Des chercheurs de l’Université de Californie à San Diego ont identifié une cible thérapeutique jusqu’alors méconnue pour le cancer du sein triple négatif (CSTN), le sous-type de cancer du sein le plus agressif. Leur nouvelle étude révèle qu'une protéine appelée PUF60 joue un rôle essentiel en aidant les cellules TNBC à se développer et à survivre en contrôlant la manière dont les gènes clés sont épissés. Dans les modèles de TNBC, la perturbation de l’activité du PUF60 a provoqué des erreurs généralisées dans le traitement des gènes, entraînant des dommages à l’ADN, un arrêt du cycle cellulaire et finalement la mort des cellules tumorales. Cependant, les cellules saines n’ont pas été affectées.
Le TNBC est largement reconnu comme le cancer du sein le plus difficile à traiter car il est très agressif et ne répond pas aux thérapies ciblées, telles que l’immunothérapie ou l’hormonothérapie, qui peuvent être utilisées dans d’autres sous-types. En raison de ce manque de thérapies ciblées, les patients atteints de TNBC sont souvent confrontés à un mauvais pronostic. Pour combler cette lacune dans les traitements disponibles, les chercheurs en cancérologie s'efforcent d'identifier de nouvelles façons de cibler ce cancer insaisissable, par exemple en attaquant la machinerie moléculaire utilisée par les cellules cancéreuses pour rester en vie.
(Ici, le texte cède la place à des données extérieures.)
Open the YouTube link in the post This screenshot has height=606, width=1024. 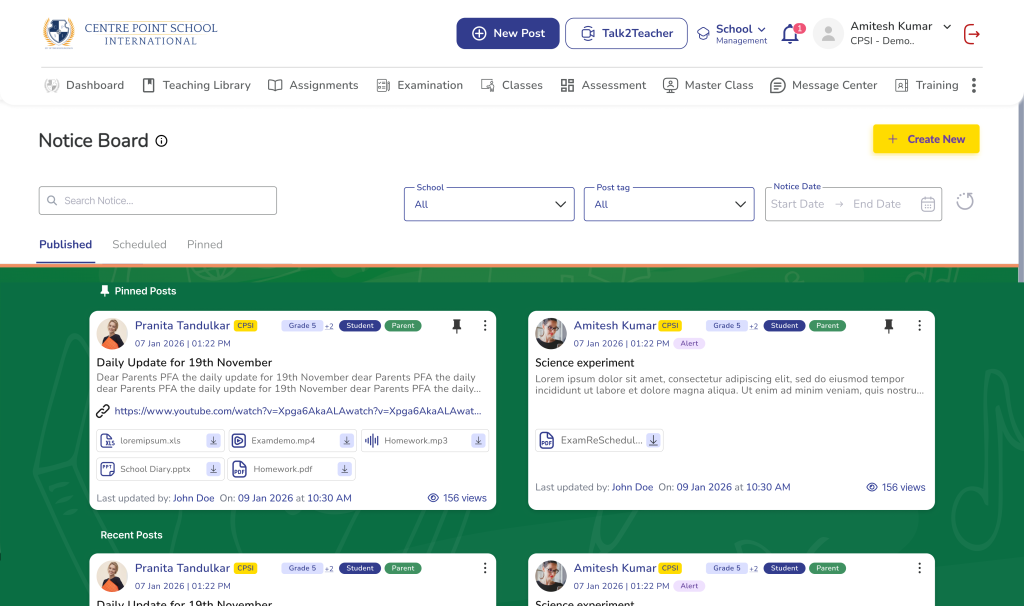[x=298, y=411]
Les principales conclusions de la nouvelle étude comprennent :
- En criblant plus de 1 000 protéines de liaison à l’ARN dans les cellules TNBC, les chercheurs en ont identifié 50 qui sont essentielles à la survie des TNBC, le PUF60 apparaissant comme l’un des meilleurs candidats.
- La suppression de PUF60 – ou l’introduction d’une mutation précise qui perturbe son activité – a provoqué d’importantes erreurs de traitement de l’ADN et conduit à la mort cellulaire dans les modèles TNBC.
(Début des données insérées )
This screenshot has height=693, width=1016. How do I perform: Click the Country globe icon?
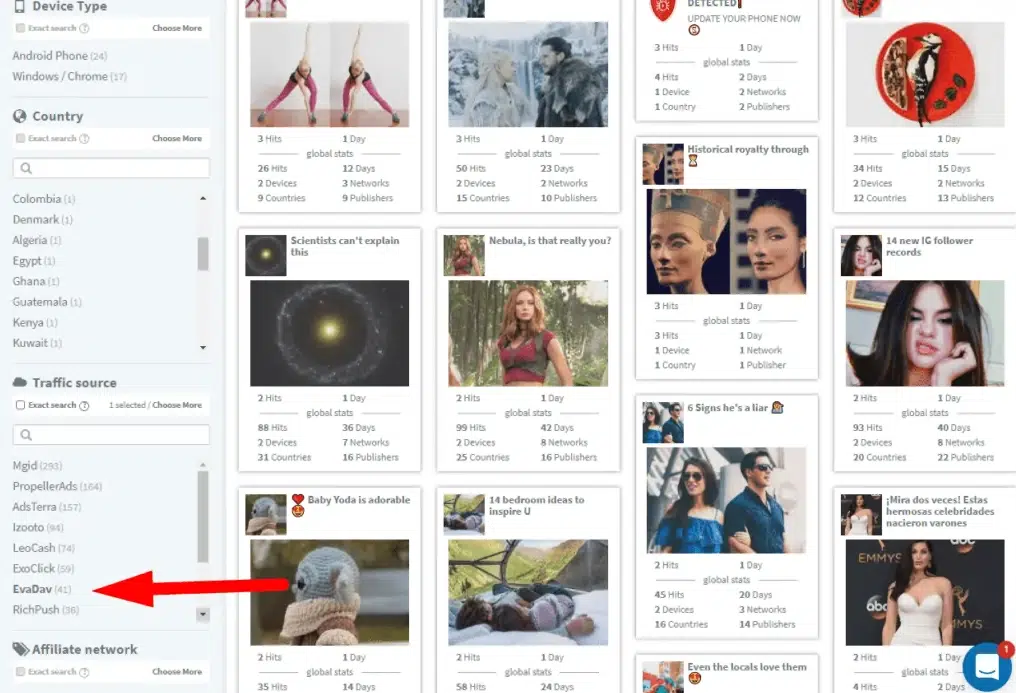[x=19, y=116]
- Dans plusieurs modèles murins de TNBC, la perte de PUF60 a conduit à une régression tumorale substantielle.
- Les cellules mammaires saines n’étaient en grande partie pas affectées par la perte de PUF60.
Cette étude met en évidence l’épissage d’ARN médié par PUF60 comme un angle thérapeutique prometteur pour le TNBC et potentiellement d’autres cancers caractérisés par un stress de réplication. En identifiant le PUF60 comme un régulateur dont dépendent les cellules cancéreuses – mais pas les cellules saines – les résultats suggèrent une nouvelle direction pour le développement futur de médicaments. Cependant, des recherches supplémentaires sont nécessaires pour déterminer si des inhibiteurs ciblant PUF60 ou ses interactions entre sites d’épissage peuvent être développés en tant que thérapies ciblées contre le cancer.
L'étude, publiée dans Recherche sur le cancera été dirigé par Corina Antal, PhD, professeur adjoint, et Gene Yeo, PhD, professeur, tous deux à la faculté de médecine de l'UC San Diego. Tous deux sont également membres du Moores Cancer Center de l’UC San Diego.